My wedding was 2 months ago and things (mostly) went amazingly well— most of my vendors were a dream! 🙂


Unfortunately, my month-of coordinator did miss the mark on so many things/details. She started taking over about two weeks (so I didn’t even use her for the whole month) before the wedding and seemed so great— she has over 15 years of experience and had (few) but great reviews online. However, she definitely did not finish off strong. I still think she did about 70% of her job so I can say that I couldn’t have done it without a coordinator, but if I could do it all over again, I would have hired someone else.


I’m still trying to compose my review on my coordinator and wrestling with it. I’ve already brought up the detailed list of things she missed so that she’s aware and tried to frame it as an “FYI” type of an email to not come off as a pain in the butt, but she still got very defensive and placed blame on other vendors. I’m not sure if I’m being over-dramatic and should just let it go, or if the things she did miss warrants a review for future brides? Just need a little insight from other brides and planners if these mistakes are within the margin of error for weddings and I’m being too hard on her. Any insight would be helpful. 😞 Thanks in advance.



Just an overview of things she missed:

- She bustled my dress incorrectly. This was not her job and my MOH was starting to bustle me up for my first look (my coordinator told me to bustle my dress for it and take photos after ceremony with it unbustled). My coordinator, not wanting to figure out who to pass the family corsages/boutonnières to (which was part of her contract that she created!), told my MOH to do that instead while she bustled up my dress. When my MOH tried to tell her where the buttons were, she told her, “I’ve done one with 50 buttons before and have done this 100s of times. It’s pretty straightforward.”My seamstress altered my dress to kind of waterfall down when bustled. It’s supposed to be clean lines. It looked like wadded toilet paper instead. I know I should have stopped her, but I was so nervous for my wedding that I wasn’t even processing everything going on.


- She stuck my veil on me without asking me where I wanted it (again, my MOH was supposed to do this so I’m not sure why she took it upon herself). I just felt the veil shoved in my hair and that was it.


- When it came to me walking down the aisle, her assistant who was holding my veil just dropped my veil. Didn’t fan it out or anything. Literally, threw it down.


- After ceremony photos, she bustled me up again. I can’t believe my bride brain got to me and I didn’t say anything when she was doing it (I honestly don’t even remember her doing it), so I have 300+ photos of my dress (incorrectly) bustled and 4 photos of the dress with the train out. In some photos, the back of the dress looked fine (probably because my photographer is amazing), but most of it looked like a hot mess. My MOH didn’t catch how the bustle was wrong (since I was getting pics taken during the first half of cocktail hour and then sitting for the rest) until right before we walked out for reception intros and redid it for me then. I’ve attached photos of how my dress was bustled and how she actually bustled it.
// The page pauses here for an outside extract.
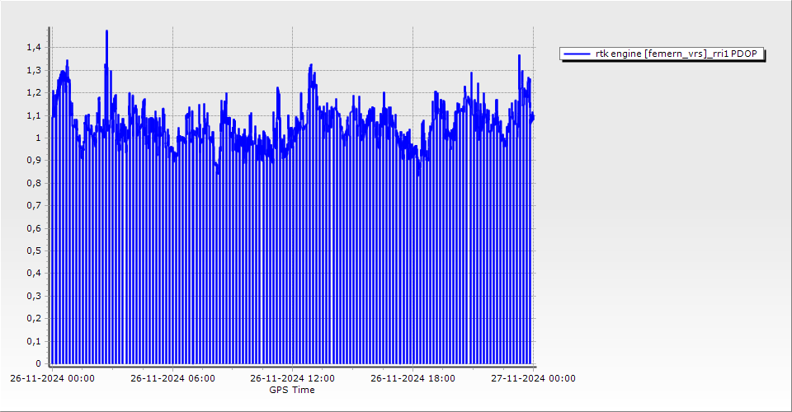Select the 0,8 Y-axis tick label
- I later found out that she not only asked my MOH to pass out the florals, but she asked my mom and one of my other bridesmaids to pin the boutonnières on the groomsmen and ushers. So she had 3 people doing a job that was in our contract for her to do.


- When I told her about my bustle and veil, she brushed it off and said it looked fine and looked just like a different bustle (she even provided picture examples). That’s fine and all if some bustles are meant to look like that, but I paid quite a bit for my dress alterations and bustle to look a certain way. She then proceeded to tell me that what I probably needed was a “lady-in-waiting” and that didn’t align with her business philosophy. She then continued to say that she typically lets the photographer be the creative director so she’s not sure why he didn’t take photos of my train (ummm... because you bustled it?!)
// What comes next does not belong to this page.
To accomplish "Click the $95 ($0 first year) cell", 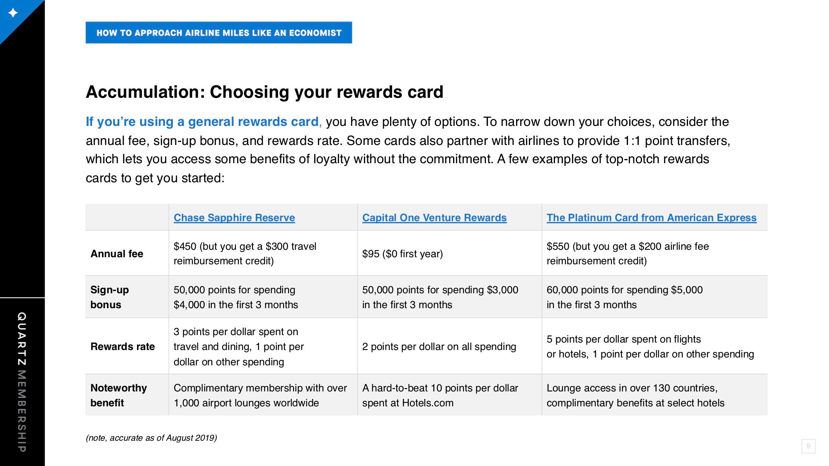I will (x=450, y=254).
- Due to the rain, we had a layout change for our ceremony. Our new aisle ended up having a big giant (fixed) pole in the middle of it. This would have been fine with us (crap happens and we just gotta roll with it), but we were standing around the venue about an hour before the ceremony started and not once was this mentioned to any of us. Instead, she told all of right as she was scurrying us down the aisle while the music was already playing. People walking down didn’t know which side to swerve to for photos/videos and I walked down with both my parents so it was a bigger mess there.


- Our timeline (that she created) included doing rounds at each table halfway through dinner. No one pulled us aside to start doing rounds. When I noticed that dinner was about to end (and dancing would probably start soon), my husband and I took it upon ourselves to start visiting each table. We got to about half the tables before we were pulled for our parent dances.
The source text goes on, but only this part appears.